Stored items:
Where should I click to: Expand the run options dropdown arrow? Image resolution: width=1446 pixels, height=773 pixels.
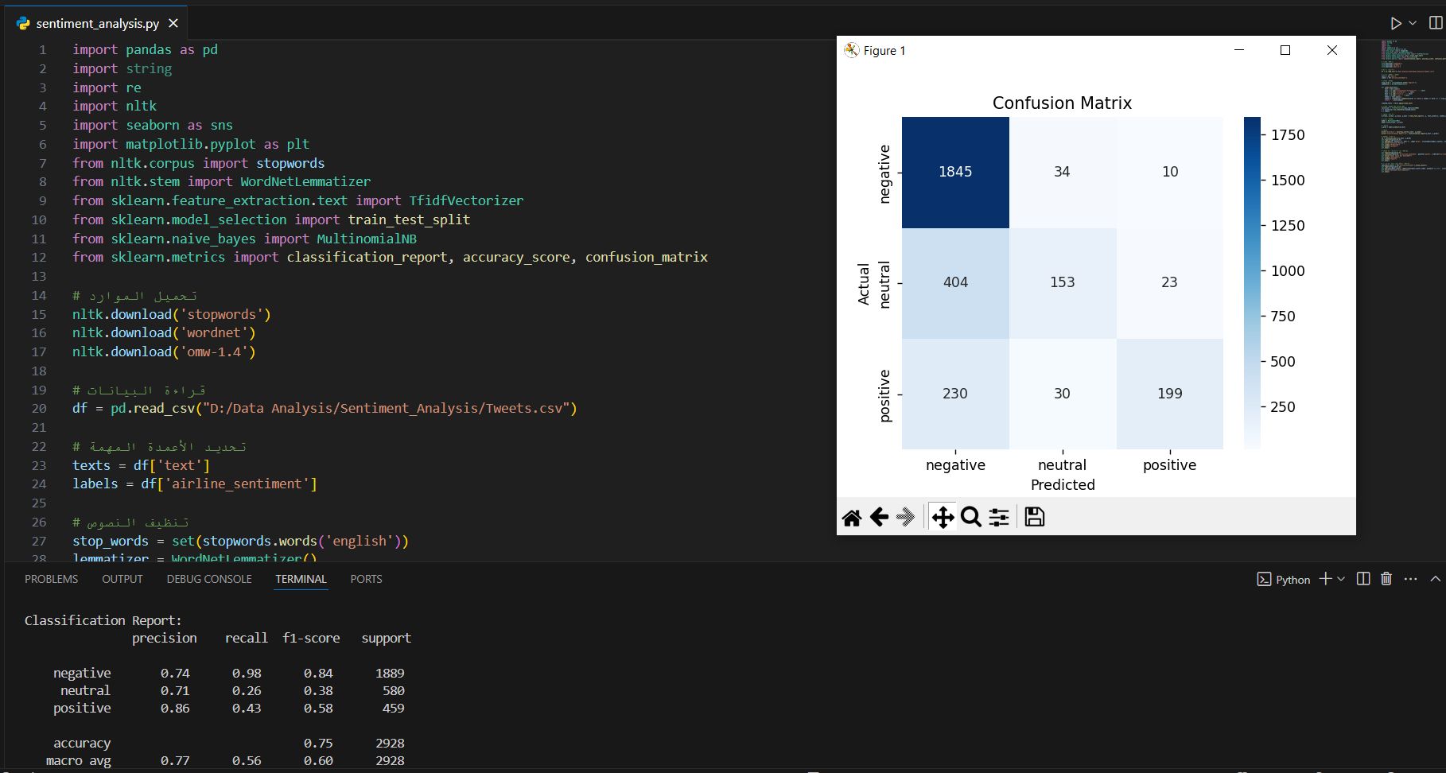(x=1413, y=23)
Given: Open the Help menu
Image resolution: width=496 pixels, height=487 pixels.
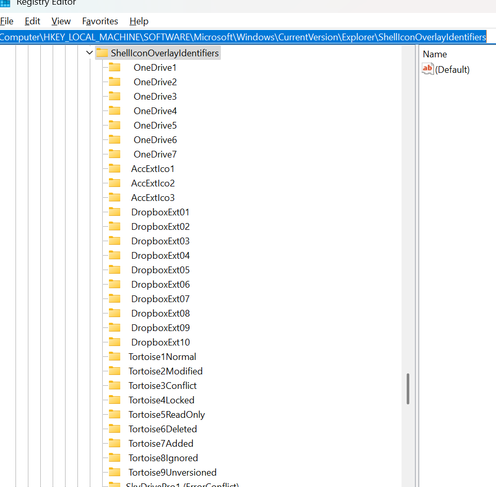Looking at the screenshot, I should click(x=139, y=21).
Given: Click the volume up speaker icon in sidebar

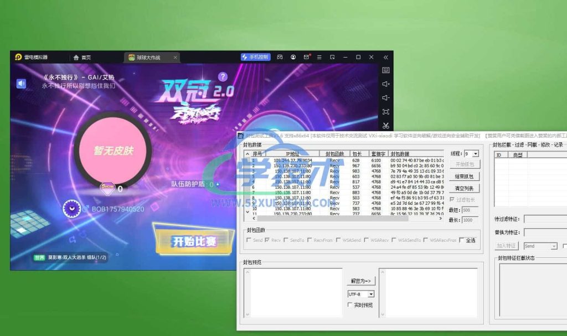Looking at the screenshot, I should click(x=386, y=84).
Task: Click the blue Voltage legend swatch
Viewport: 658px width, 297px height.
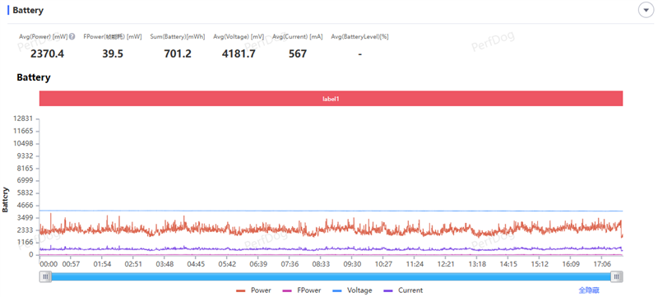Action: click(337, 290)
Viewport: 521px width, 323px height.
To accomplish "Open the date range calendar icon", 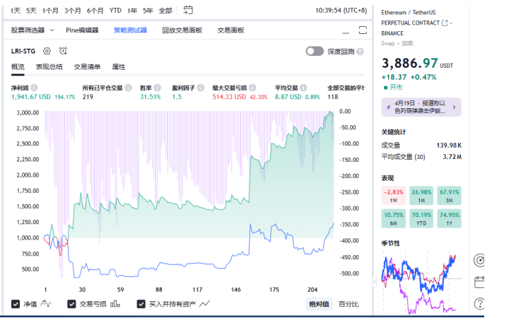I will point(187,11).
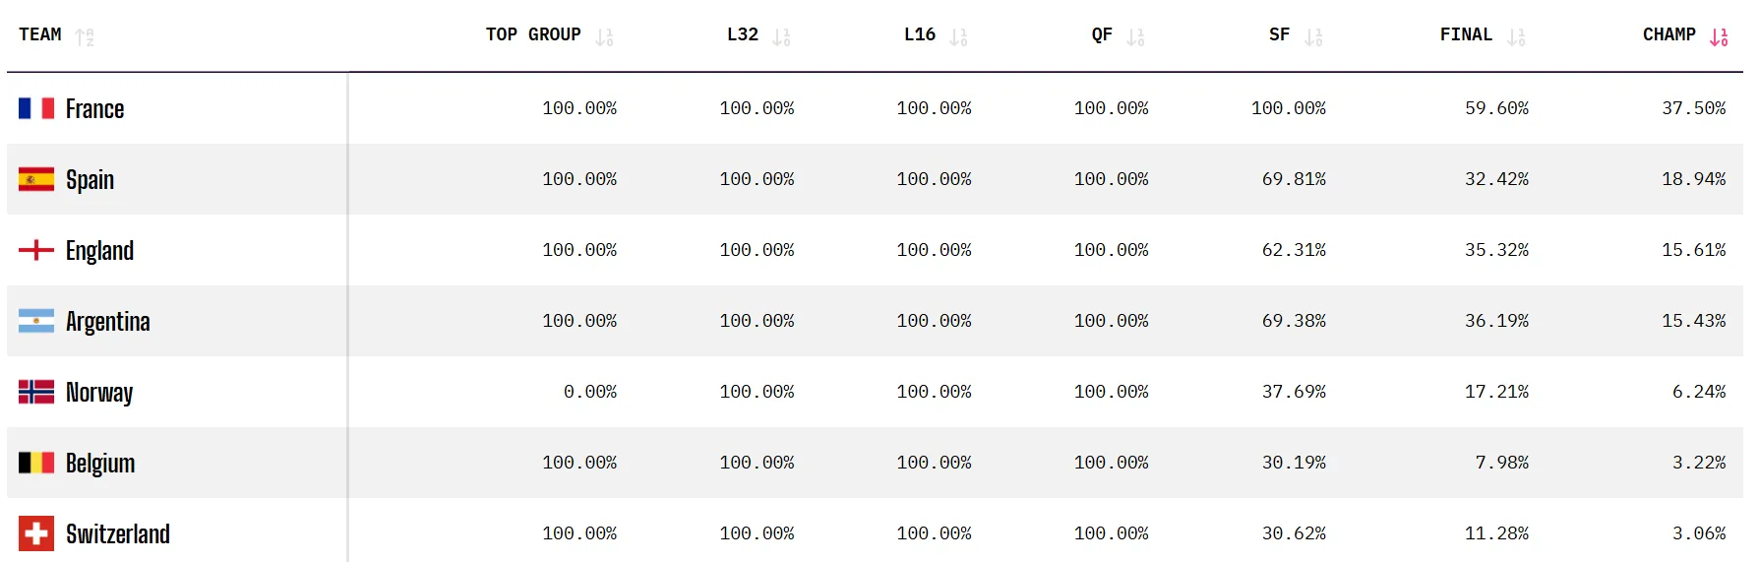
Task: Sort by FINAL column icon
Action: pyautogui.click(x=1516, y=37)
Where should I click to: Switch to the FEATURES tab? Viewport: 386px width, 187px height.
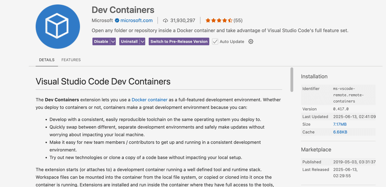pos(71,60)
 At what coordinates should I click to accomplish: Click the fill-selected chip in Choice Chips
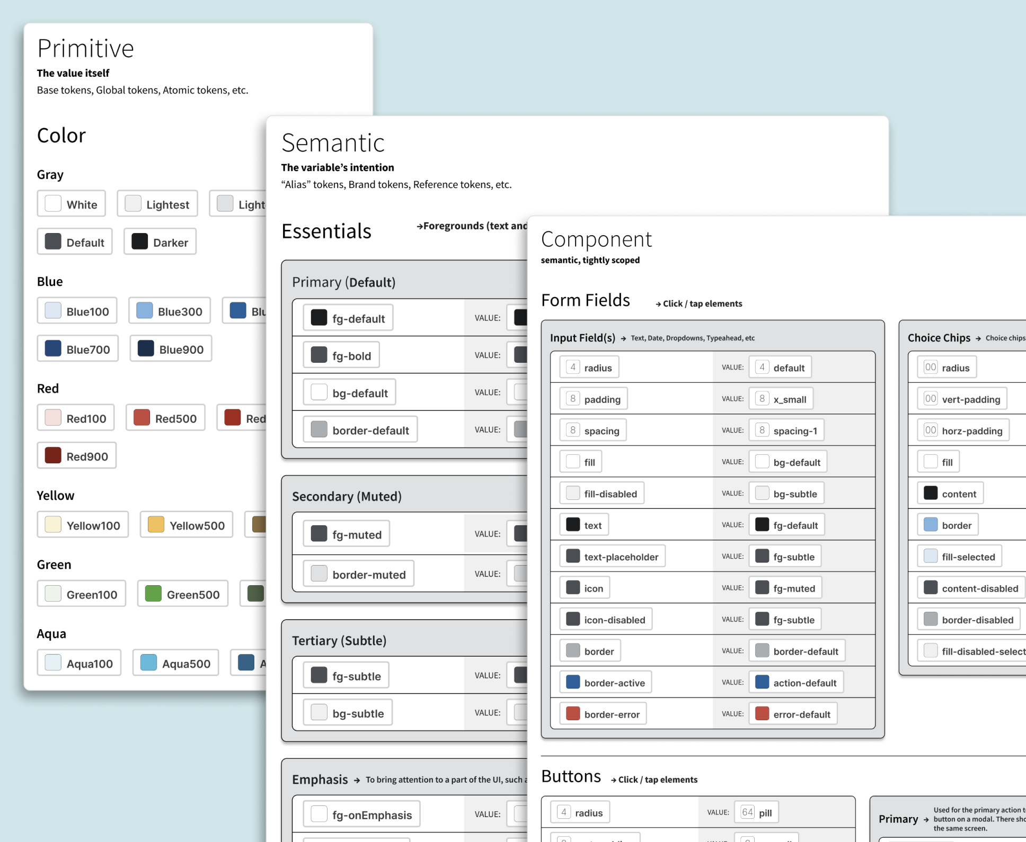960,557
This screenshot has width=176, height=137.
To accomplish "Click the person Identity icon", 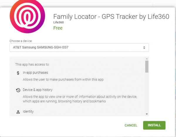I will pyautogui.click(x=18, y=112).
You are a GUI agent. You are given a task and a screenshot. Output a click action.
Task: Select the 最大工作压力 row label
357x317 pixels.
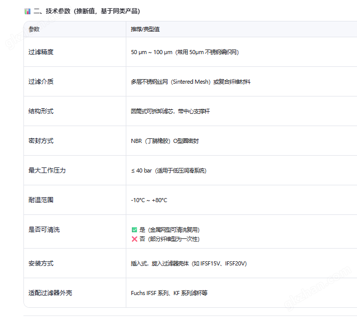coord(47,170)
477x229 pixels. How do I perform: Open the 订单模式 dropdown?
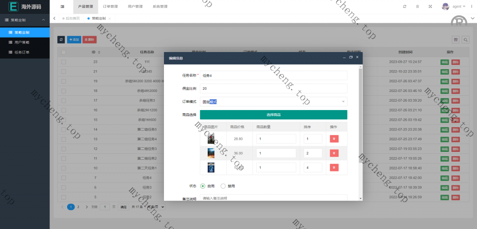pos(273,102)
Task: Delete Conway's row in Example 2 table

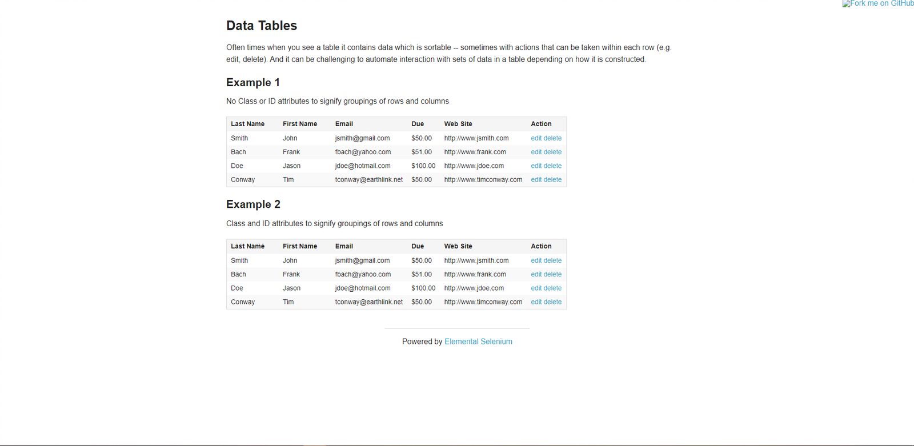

(What you will do): The range to copy runs from the line with "357x317 pixels." to the last line of the entries, both included; copy it exactly and leave out the pictures.

(Written answer):
357x317 pixels.
coord(47,170)
477x229 pixels. How do I perform: Open the 订单模式 dropdown?
pos(273,102)
Task: Delete Conway's row in Example 2 table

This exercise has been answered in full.